Doing a complex calculation is not the simple matter than many people perceive it to be. “It’s simple,” I’ve heard repeatedly, “Just memorize the equation. Then it’s just ‘plug-and-chug’.”
In truth, performing calculations requires a great many steps, any one of which can be mistaken (or miss-taken), leading to disaster. It doesn’t matter if we’re doing calculus or statistics; either way, there’s a formula to choose and data to crunch through.
Identify the data from the problem. Not as straight-forward as you’d think; often there is extraneous data running around in there that’s not needed. We also run into charming instances of professors and books using different terms to mean the same thing, or handwriting that makes the same term look like a completely different character. “Is that a sigma or a delta?” Pro mea lingua Graeca est. For added entertainment value, let’s have a hand-written test.
Be able to correctly transform the data into the necessary forms, pre-flight. Are the numbers in the correct units? Do we first need to find means and standard deviations of the 30 values listed in the table? Do we need to flip through 15 pages of lecture notes and a chapter of textbook pages to find or verify the transformational technique? Yes, I have a page of formulae that I’m building. As we slog through the class, this is how I know what to put on the page. Let us hope that I don’t have a transcription error on my formula page!
Be able to correctly transcribe the data, without transpositions, morphing of numerals, or loss of data. This is often where I get into trouble – there’s a sense of spatial meandering as the numbers seem to wander around like ants. Pages with several problems on them make this worse, cluttering the search image. Sometimes I cover over parts of the page with index cards to reduce the visual clutter, but then I have to turn the pages… Double-check the numbers you’ve entered into the calculator before punching Enter. Oops, dropped a digit; re-enter all the numbers again.
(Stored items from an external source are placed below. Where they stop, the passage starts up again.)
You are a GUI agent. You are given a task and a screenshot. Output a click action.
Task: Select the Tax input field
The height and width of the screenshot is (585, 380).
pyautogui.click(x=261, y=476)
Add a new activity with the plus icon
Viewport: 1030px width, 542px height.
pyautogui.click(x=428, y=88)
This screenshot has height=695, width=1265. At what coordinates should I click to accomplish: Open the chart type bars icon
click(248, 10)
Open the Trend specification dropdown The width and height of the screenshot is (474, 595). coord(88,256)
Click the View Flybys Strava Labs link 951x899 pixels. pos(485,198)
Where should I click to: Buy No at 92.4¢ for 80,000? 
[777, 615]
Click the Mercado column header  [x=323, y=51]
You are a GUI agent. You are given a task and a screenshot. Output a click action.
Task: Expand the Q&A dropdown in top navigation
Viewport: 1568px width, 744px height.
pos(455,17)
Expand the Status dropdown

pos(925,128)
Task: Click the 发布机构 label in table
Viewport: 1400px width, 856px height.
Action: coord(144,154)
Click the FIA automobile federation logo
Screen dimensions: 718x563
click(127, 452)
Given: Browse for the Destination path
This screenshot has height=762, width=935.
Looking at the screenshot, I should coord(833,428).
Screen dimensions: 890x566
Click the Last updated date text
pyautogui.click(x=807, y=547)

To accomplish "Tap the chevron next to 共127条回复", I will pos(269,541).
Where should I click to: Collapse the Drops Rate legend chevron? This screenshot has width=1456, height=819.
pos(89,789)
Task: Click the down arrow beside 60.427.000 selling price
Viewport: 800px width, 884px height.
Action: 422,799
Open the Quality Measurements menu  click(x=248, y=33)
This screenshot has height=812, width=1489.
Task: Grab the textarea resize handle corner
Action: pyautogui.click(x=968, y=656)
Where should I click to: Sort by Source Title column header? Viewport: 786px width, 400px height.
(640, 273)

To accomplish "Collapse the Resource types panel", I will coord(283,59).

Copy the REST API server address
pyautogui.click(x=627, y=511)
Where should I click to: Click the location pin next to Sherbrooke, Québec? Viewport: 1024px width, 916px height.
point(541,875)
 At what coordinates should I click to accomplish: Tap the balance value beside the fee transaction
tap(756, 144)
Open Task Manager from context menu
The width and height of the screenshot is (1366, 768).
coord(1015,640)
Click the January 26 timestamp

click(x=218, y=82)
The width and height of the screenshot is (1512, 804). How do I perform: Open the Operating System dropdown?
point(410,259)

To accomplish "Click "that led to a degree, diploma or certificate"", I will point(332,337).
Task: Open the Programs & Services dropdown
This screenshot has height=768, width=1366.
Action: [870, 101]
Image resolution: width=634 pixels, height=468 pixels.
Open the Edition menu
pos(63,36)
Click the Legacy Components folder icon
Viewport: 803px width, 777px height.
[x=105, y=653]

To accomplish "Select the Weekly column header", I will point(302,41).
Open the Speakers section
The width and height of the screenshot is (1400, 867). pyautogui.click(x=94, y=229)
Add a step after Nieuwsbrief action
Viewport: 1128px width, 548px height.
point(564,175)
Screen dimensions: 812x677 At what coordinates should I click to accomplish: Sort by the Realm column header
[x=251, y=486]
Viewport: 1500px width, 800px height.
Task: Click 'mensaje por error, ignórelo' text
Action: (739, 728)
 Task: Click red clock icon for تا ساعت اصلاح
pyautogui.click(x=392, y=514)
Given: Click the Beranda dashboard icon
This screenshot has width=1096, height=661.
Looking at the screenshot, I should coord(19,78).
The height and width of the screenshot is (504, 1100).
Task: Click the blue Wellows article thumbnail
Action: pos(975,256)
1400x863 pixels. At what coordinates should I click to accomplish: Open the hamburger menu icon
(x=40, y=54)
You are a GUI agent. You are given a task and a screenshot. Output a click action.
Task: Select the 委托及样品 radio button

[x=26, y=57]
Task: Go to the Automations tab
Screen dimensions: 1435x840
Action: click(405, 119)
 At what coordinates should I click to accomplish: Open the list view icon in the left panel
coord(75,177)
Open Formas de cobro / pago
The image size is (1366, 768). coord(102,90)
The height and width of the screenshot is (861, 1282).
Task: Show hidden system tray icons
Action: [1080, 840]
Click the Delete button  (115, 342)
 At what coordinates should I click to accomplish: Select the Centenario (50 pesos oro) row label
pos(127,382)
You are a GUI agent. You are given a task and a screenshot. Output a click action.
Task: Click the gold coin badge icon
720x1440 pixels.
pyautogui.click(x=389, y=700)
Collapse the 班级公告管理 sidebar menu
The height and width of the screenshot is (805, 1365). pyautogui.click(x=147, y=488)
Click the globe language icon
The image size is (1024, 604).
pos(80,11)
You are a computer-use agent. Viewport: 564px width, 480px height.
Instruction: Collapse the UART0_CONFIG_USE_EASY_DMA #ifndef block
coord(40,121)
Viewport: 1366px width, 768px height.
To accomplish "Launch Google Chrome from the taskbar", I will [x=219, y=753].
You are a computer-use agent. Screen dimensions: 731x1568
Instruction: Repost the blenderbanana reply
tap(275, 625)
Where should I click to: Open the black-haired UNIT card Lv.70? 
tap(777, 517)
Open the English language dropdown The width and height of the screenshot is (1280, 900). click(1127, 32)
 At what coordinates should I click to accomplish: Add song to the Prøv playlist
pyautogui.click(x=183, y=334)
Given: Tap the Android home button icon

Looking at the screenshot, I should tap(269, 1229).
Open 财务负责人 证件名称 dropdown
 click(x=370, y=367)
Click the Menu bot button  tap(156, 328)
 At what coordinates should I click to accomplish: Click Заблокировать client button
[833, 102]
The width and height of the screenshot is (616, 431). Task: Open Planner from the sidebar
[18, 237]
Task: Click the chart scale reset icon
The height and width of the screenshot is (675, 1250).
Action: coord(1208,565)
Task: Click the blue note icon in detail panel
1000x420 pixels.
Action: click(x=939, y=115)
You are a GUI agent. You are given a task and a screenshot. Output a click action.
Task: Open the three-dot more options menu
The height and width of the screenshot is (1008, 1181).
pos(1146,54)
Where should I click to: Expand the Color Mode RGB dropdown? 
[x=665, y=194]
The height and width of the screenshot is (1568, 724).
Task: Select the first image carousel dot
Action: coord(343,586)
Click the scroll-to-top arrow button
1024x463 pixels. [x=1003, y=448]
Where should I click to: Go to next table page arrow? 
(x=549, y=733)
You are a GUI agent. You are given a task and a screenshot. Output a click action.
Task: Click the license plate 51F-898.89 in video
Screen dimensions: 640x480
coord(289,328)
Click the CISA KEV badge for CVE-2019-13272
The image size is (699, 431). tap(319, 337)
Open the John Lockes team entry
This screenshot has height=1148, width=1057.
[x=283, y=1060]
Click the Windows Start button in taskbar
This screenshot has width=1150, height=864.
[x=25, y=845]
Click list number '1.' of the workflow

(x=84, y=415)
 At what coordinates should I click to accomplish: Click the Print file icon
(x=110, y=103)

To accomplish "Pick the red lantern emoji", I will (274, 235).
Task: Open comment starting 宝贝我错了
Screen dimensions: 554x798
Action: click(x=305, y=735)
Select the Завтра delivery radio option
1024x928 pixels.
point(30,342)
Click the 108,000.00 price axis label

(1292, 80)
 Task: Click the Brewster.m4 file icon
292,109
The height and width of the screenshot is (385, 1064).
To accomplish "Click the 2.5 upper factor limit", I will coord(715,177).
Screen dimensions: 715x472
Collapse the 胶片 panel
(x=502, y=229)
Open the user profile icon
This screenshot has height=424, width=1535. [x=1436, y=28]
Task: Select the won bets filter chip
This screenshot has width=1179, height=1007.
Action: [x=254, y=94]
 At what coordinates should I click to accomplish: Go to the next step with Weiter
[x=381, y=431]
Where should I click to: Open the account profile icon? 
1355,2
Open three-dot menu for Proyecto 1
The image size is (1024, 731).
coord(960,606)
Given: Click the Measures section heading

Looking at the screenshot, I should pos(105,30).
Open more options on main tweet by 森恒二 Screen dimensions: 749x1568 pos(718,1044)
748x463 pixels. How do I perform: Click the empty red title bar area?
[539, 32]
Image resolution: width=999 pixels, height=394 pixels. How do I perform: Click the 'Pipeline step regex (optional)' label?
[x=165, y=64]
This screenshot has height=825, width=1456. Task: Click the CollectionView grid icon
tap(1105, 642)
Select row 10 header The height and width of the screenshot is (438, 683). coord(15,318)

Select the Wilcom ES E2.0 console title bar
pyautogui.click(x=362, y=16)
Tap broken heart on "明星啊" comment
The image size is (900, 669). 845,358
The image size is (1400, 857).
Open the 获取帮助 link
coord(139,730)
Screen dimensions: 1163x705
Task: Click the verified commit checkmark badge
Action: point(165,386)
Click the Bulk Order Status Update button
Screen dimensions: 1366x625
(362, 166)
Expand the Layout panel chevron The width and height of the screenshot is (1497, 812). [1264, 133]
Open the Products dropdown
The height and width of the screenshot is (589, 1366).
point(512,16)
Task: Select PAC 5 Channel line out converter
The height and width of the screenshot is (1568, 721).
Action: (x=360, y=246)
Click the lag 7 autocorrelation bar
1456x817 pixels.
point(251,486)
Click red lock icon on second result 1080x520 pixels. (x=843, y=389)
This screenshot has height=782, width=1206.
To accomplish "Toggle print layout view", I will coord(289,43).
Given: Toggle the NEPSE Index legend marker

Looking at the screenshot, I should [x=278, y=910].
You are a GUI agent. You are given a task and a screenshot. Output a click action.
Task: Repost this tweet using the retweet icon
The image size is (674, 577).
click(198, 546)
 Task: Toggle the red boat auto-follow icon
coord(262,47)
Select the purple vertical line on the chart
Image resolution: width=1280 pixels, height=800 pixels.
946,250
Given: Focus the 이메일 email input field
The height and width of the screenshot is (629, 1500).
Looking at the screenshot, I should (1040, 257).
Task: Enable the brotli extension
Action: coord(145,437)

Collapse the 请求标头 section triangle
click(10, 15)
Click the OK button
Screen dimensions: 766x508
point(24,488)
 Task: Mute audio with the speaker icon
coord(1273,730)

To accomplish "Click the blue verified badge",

Identify which procedure is being called for. Often indirectly stated, especially on tests. Once you know what you need to do, then you need to select which of that mass of massive, messy equations does that trick. It sure would be nice if the professors would spend less time explaining how someone derived the formula – for all I care, it could have arrived fully-formed, like Athena from the forehead of Zeus. Copying down all the steps someone used to transform one formula into another nifty new formula is not helpful to me – it just gives me pages of notes of half-cooked formulae that I need to puzzle through while trying to track down the one I really need. I’d rather they spent more time taking us through a flow-chart of how we determine which formula we need.
Transcribe the formula onto the homework page, without error. Then be able to correctly transcribe the data into the formula format, without transpositions, morphing of numerals, or loss of data. Stop and compare the numbers here with those in the problem. All systems “GO”? Clearance from the control tower?
Be able to remember where in the sequence of functions you are in the procedure. What was a bit awkward in “borrowing” during subtraction, became confusing in long division, and is downright maddening in regression analyses where each problem is a series of computational subsets. (I sure hope this problem doesn’t take more than one side of the page.) Sometimes I put labels alongside the subsets so I know what the pieces are, but sometimes writing ∑xy or s2 on the page only adds more ants. The page is already messy looking from several erasures. Flick rubber crumbs off the table.
Double-check the numbers you’ve entered into the calculator before punching Enter. Got “decimated” – transposed a zero and the decimal point. Re-enter all the numbers again.
Be able to correctly transcribe the correct data, in its proper transformation, without transpositions, morphing of numerals, or loss of data. Yes, we’re stuck in a loop of trying to keep track of a swarm of answers, some of which are raw, some of which are cooked, and it’s not impossible for one to roll off the counter and end up forgotten on the floor.
Next step of the procedure: double-check the numbers you’ve entered into the calculator before punching Enter. So now what do we plug this answer into?
Be able to interpret the significance of the numeric result. So what does “17.2” mean? (Do I care?) Re-read the problem again. Did I use the right formula? Oh, yeah. Write out the answer verbally, because by tomorrow in class this home-work page will have reverted to an unintelligible ant-farm of digits. I really do NOT recall what I did on a math problem from one day to the next.
Congratulations. You have finished the first homework problem. Only fifteen more to go. Um, are we doing problem 56 or 65? Did I get the right answer, or am I practicing doing the problem incorrectly?
In the Final analysis. Of course, in a homework assignment, you know what formula(e) you’re supposed to be using; it’s the one related to that section of the book. Now let’s go to a test, where we’re doing several different kinds of problems.
The test questions written by the professor state the problems differently than the book did, and require using the formulae in different ways than in the homework, to asses our understanding of the concepts. Naturally, this means that the problems on the tests don’t look at all familiar, because they aren’t set up the same way that the problems were on the homework. Before tackling the brute calculations, we have to decipher just what is in front of us. (Where are we going, and what am I doing in this hand-basket full of eraser crumbs and ants?)
“It’s simple,” they tell me, “Just memorize the equation. Then it’s just ‘plug-and-chug’.”